Note; caps are currently only in place for the Clinical Pathways element of Pharmacy First (i.e. the cap does not apply to Minor Illness or Urgent Medicine Supply). As part of the settlement for 2024/25 and 2025/26, it was agreed that CPE, DHSC and NHS England will together consider the potential for caps on other clinical services. This is in order to avoid ‘over commissioning’ by Government for services which they cannot afford to pay for under the limited Pharmacy budget, and thereby to avoid draining the contract sum which could impact other payments to pharmacies (such as dispensing fees).
This process may result in adjustment to caps for existing services or the implementation of new caps for services which are not currently capped; pharmacy owners would be notified of any changes in due course.
Why are caps for Pharmacy First Clinical Pathways lower in April and May 2025 than they were at the end of 2024/25?
Caps on the number of consultations that can be delivered per month are based on actual delivery of Pharmacy First (clinical pathways). The mechanism for setting caps for Pharmacy First takes into account ‘underspend’, i.e. where caps are not met from earlier in the year, and it rolls this into allowances for later months. This mechanism meant that as the 2024/25 year progressed, more and more under delivered volume was rolled into caps, and these grew significantly.
However, as the under delivered volume for 2024/25 cannot roll into 2025/26 (HM Treasury rules do not allow transfer of unspent money from one financial year to the next), there is effectively a ‘reset’ of the system. The caps set from April 2025 are based on a target volume for 2025/26, but do not allow any under delivered allocations from 2024/25 to roll over.

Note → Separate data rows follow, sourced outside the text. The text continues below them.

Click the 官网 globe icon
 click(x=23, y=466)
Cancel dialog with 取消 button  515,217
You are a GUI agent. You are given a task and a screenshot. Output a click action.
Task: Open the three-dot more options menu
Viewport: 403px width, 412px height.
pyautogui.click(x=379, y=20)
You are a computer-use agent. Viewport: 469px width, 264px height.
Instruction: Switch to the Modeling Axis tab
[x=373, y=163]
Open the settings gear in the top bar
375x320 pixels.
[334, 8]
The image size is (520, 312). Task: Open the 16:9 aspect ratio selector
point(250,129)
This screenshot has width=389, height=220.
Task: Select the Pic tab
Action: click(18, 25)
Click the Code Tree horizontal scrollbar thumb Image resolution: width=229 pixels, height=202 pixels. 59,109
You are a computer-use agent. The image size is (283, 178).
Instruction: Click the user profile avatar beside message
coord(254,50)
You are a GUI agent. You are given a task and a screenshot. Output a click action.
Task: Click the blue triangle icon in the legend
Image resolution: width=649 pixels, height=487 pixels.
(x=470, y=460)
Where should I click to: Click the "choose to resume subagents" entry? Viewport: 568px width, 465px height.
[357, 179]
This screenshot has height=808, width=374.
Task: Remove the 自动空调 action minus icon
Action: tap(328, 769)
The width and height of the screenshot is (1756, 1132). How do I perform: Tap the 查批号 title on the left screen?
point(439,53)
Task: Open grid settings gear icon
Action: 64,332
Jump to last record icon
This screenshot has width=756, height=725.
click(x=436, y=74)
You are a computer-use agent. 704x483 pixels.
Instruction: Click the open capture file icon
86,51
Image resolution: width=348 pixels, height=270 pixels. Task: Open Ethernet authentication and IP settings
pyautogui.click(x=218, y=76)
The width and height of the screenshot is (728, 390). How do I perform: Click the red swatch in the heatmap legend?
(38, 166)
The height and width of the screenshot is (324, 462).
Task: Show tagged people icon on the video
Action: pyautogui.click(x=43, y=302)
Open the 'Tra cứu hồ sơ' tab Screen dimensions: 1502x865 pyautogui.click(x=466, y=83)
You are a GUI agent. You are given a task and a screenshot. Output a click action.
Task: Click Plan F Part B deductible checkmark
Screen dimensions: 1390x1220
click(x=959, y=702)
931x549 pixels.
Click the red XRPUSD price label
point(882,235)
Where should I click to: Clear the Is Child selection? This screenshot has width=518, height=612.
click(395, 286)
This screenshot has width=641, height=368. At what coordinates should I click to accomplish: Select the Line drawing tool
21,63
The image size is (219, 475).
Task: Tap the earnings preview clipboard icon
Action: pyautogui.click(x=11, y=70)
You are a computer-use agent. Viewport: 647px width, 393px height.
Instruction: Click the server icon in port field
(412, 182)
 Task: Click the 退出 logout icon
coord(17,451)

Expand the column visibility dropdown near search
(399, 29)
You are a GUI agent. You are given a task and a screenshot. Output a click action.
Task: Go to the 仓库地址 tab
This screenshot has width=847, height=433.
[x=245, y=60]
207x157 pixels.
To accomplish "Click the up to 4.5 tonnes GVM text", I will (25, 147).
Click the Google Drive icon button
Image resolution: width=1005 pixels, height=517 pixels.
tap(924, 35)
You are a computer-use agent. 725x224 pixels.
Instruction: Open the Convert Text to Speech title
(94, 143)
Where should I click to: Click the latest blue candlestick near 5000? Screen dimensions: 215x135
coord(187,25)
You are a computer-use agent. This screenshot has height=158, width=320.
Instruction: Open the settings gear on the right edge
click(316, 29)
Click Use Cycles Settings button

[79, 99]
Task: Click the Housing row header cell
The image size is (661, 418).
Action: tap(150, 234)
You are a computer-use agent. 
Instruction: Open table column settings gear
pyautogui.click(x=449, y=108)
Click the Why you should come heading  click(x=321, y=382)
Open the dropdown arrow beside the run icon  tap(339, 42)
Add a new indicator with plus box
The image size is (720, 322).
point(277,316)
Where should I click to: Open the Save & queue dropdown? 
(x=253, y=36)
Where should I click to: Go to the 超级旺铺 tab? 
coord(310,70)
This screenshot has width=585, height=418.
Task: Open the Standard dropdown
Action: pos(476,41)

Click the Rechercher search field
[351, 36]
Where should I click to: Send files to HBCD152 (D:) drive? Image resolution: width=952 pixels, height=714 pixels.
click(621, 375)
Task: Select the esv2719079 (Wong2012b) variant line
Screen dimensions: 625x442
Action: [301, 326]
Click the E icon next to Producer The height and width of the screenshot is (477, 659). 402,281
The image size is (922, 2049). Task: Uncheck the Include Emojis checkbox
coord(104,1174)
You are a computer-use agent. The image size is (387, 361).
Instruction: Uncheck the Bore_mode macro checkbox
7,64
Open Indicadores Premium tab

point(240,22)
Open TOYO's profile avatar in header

As we progress through 2025/26, any under delivered volume will again be rolled over and used to increase allocations later in the year; depending on consultation numbers we may therefore again see the caps become higher later in the year.
How do I find out what my cap is?
Details of cap levels for individual pharmacies are published by the NHSBSA on its website before the start of the applicable month.
The list published by NHSBSA indicates the band assignment and monthly cap for each pharmacy, by ODS code.
If a pharmacy’s ODS code is not included in the list, the pharmacy is automatically considered to be in Band 1 (the lowest band).
How do I increase my cap?
A Pharmacy’s placement within a band is based on their previous delivery of the service. For example, placements for May 2025 were based on pharmacy activity between Dec 2024 to Feb 2025.
Note; this means volume delivered in a specific month (e.g. Feb-25) is taken into account for band placements 3 months later (May-25).
The table below shows the activity required to be placed in the various bands for May 2025:
Average monthly volume in Dec-24 to Feb-25 | Resultant May 2025 placement | May 2025 cap |
Less than 16 | Band 1 | 32 |
16-21 | Band 2 | 42 |
22-25 | Band 3 | 53 |
26-30 | Band 4 | 62 |
31-37 | Band 5 | 75 |
38 or more | Band 6 | 132 |
For bands 1-5, the cap allowed in May 2025 is at least double the average volume delivered in the reference period – meaning these pharmacies would have potential to deliver more than they have historically done and then move up the placements in future months.
Band placements and cap levels will be updated monthly and published on the NHSBSA website.
If a Pharmacy First clinical pathway consultation is provided over a pharmacy’s monthly cap, I won’t be paid a fee for the consultation, but will I be paid for any medicines supplied?
NHSBSA have confirmed that medicines will still be reimbursed for consultations which are over the cap.